I mean, we kind of say we do, and we throw in just enough to annoy small-c conservative men in the suburbs who get their daily infusion of rage sitting in traffic for hours every day. But nowhere near enough to make a difference.
We’re basically half-assing it, and as with everything half-assed, it fails to work.
Transit in most Canadian cities is unreliable, not nearly frequent enough, grimy and expensive. In Ottawa where I live, a monthly pass is over $120. For students? Nearly $95 a month.
For students.
If at least service was stellar. But our light rail works only some of the time and the bus schedule leaves a hell of a lot to be desired.
I don’t mean this as a knock on those who drive the proletarian chariot. It’s not their fault there aren’t nearly enough of them to have decent frequency on important routes.

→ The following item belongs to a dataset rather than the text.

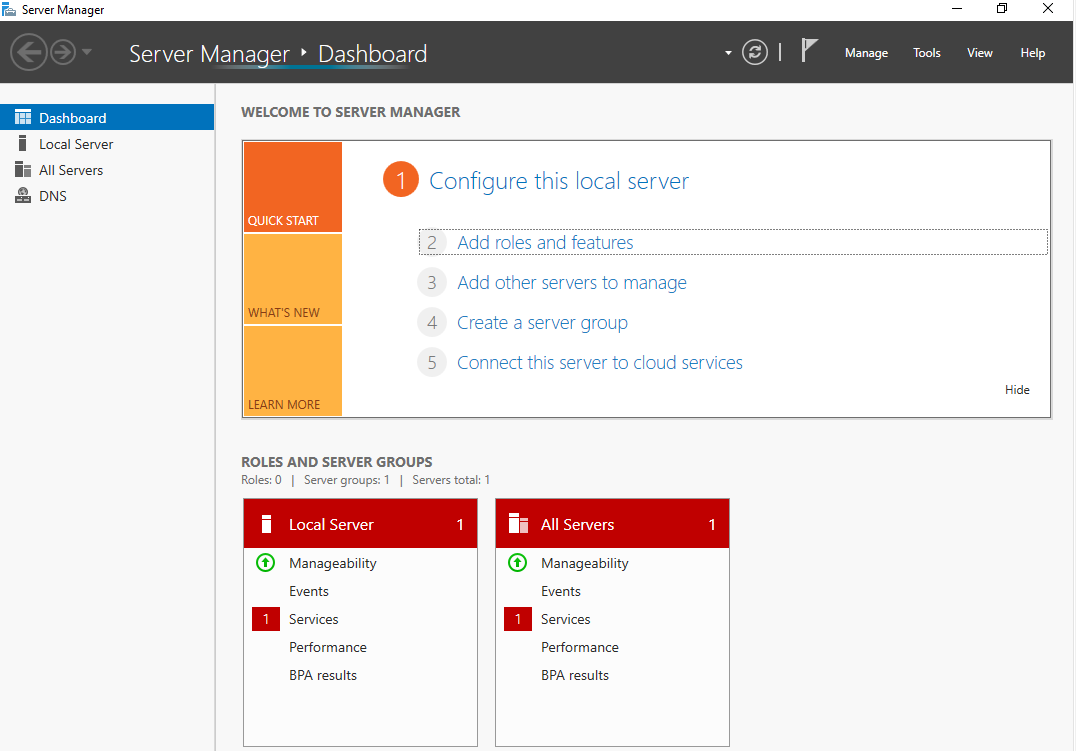Click the All Servers sidebar icon
The image size is (1076, 751).
click(23, 170)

What’s decent frequency? I’m so glad you asked.
Decent frequency is not having to look at the timetable before heading out. It’s having buses or trains be so frequent that it does not matter one bit when you get to the stop. You don’t need to think about it, because even if you just missed the bus, there’ll be another one in less than five minutes.
To have that kind of transit service in a city like Ottawa would probably cost three times what it’s costing now. Maybe more, I don’t know. Many hundreds of millions of dollars more.
Can’t afford it, because we’re spending most of our dough on roads instead. We don’t even blink at spending over $100 million to widen three measly kilometres of one lousy road in Barrhaven. Or nearly $100 million widening a tiny bit of the Queensway in order to not reduce congestion at all. It’s public money spent on roads, and we don't mind that.
Spending enough on the public service that transit actually is? Apparently we can’t do that. Instead we spend just a little more than nothing. We have buses every now and them and light rail when the weather is perfect. It makes nobody happy.
People who rely on transit pay a fortune for mediocre service and people who drive are stuck in the kind of traffic that can only be reduced by proper transit. If that’s not lose-lose, I don’t know what is.